Das Verbot von Memorial International war am Dienstag international verurteilt worden. Das österreichische Außenministerium sprach von einem "schweren Schlag für alle unabhängigen Stimmen in Russland". Das Auswärtige Amt in Berlin bezeichnete das Urteil gegen die Organisation als "mehr als unverständlich", US-Außenminister Antony Blinken sprach von einem "Affront gegen die Sache der Menschenrechte überall". Das russische Volk habe "etwas Besseres verdient". EU-Außenbeauftragter Josep Borrell zeigte sich bestürzt und mahnte, dass für die Entwicklung und den Fortschritt einer Gesellschaft "der kritische Blick zurück in ihre Vergangenheit unentbehrlich" sei.

Zum Schutz politisch Gefangener und Minderheiten

Nachdem in Russland selbst Memorial International vorgeworfen war, in seiner Datenbank mit drei Millionen Einträgen zu Opfern staatlicher Repression, auch etwa 20 NS-Kollaborateure gelistet zu haben und damit die Rehabilitierung von Nazi-Verbrechern zu betreiben, meldete sich am Mittwoch auch das Internationale Auschwitz Komitee (IAK) zu Wort. "Auschwitz-Überlebende in aller Welt verfolgen die Arbeit der bei Memorial engagierten Menschen seit vielen Jahren mit hohem Respekt und großer Sympathie", erklärte IAK-Vizepräsident Christoph Heubner. Das, was die Menschen von Memorial mit ihrer Arbeit für die Menschenrechte erreicht haben, leuchte weit nach Europa hinein. "Der Versuch russischer Behörden, die Zeit zurückzudrehen und die Idee und die Arbeit von Memorial zu zerstören, wird nicht gelingen", betonte er.

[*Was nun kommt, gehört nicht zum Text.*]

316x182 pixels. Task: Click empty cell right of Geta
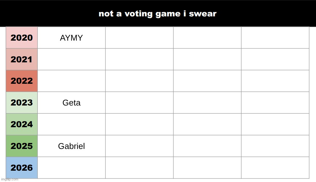click(x=139, y=103)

Das Menschenrechtszentrum Memorial legt den Fokus auf die Rechte politischer Gefangener in Russland sowie von Minderheiten wie Migranten und Homosexuellen. Jedes Jahr veröffentlicht das Zentrum eine Liste mit politisch Gefangenen. Zuletzt wies das Zentrum auch immer wieder auf das Schicksal des inhaftierten Oppositionspolitikers Alexej Nawalny hin, dessen Organisationen in Russland als "extremistisch" eingestuft sind.

Die nunmehrigen Entscheidungen russischer Gerichte in Bezug auf Memorial kommt nicht überraschend. Nachdem am 8. November zwei russische Staatsanwaltschaften synchron Liquidierungsanträge in Bezug auf die Mutter- und die Tochterorganisation gestellt hatten, war von einer koordinierenden Rolle des russischen Geheimdiensts FSB in dieser Causa ausgegangen worden. Gesprächspartner der APA meinten damals, dass die Liquidierung des Menschenrechtszentrums, das mächtige Geheimdienstoffiziere mit Listen politischer Gefangener seit mehr als eineinhalb Jahrzehnten massiv verstörte, als beschlossene Sache gelte. Memorial International waren damals aber noch "geringe Chancen" eingeräumt worden, doch nicht aufgelöst zu werden. Nachdem sich jedoch der russische Präsident Putin im Dezember kritisch zu Memorial geäußert hatte, schwanden auch diese kleinen Chancen.